The Filipino and Murrawarri musician has assumed various roles over the years; musically he’s a composer, rapper, producer and drummer, and within the community a broadcaster, educator and activist. DOBBY unites all of these mantles on Warrangu. It’s a portrait of his home Brewarrina; the River Story as such being the Bogan River to the South, the Culgoa River to the North, and the Barwon River to the East.

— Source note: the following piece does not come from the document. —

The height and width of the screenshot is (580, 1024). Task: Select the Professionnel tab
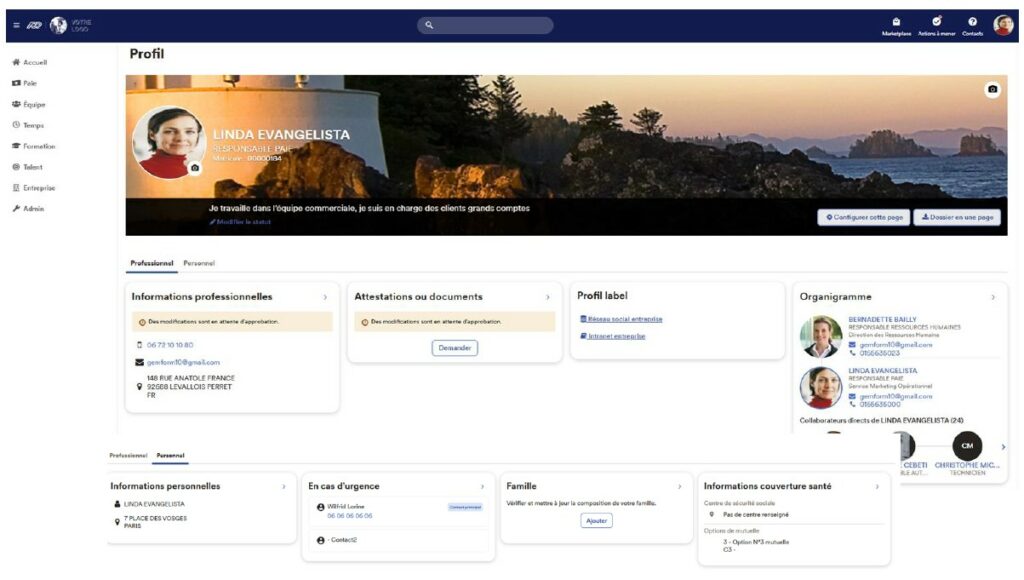pyautogui.click(x=152, y=263)
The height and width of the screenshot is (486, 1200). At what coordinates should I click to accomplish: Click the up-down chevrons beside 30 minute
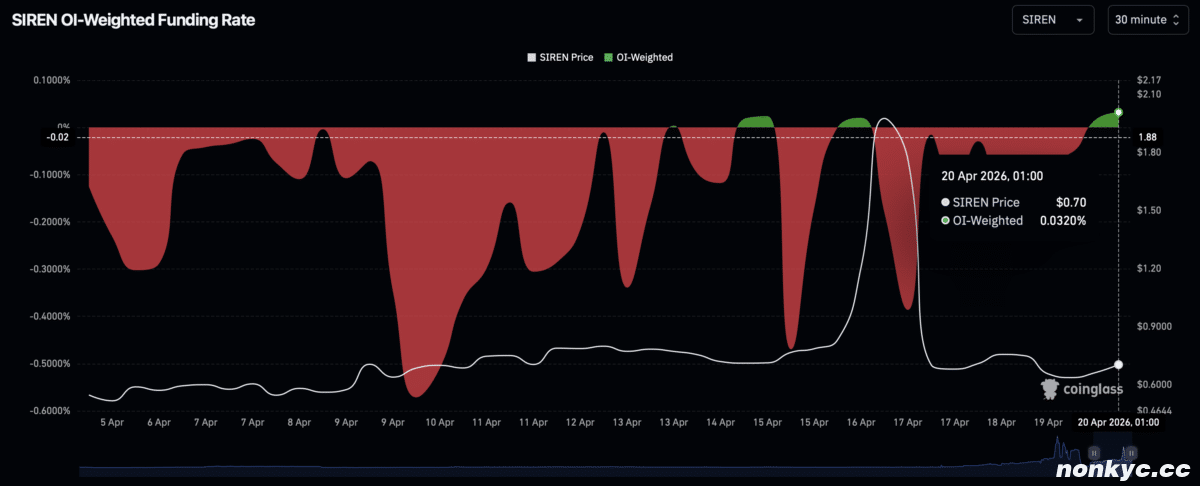pos(1175,20)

Through field recordings and interviews with Murrawarri elders & community members, Warrangu; River Story is a keepsake of cultural knowledge, of Murrawarri connections to Country and the importance of environmental stability. But it’s also an investigation of the water theft rampant across the Murray Darling Basin over the last decade and beyond. It’s a crisis that went beyond simple government mismanagement, as large agricultural corporations deliberately redirected water flows away from the river and from floodplains, leaving them at dangerously low levels. A recent scandal yes – but also endemic of a deep, systemic imbalance, the terminal endpoint of a colonial system where food and commodities are not created and grown in accordance with natural ecological frameworks, but instead at an endless, all consuming thirst for profit.
DOBBY understands this well, and this album is his rallying-cry against it. Warrangu; River Story is justice from the grassroots up, a sweeping, cinematic, and deeply defiant understanding that, like the future, this River Story is not yet complete.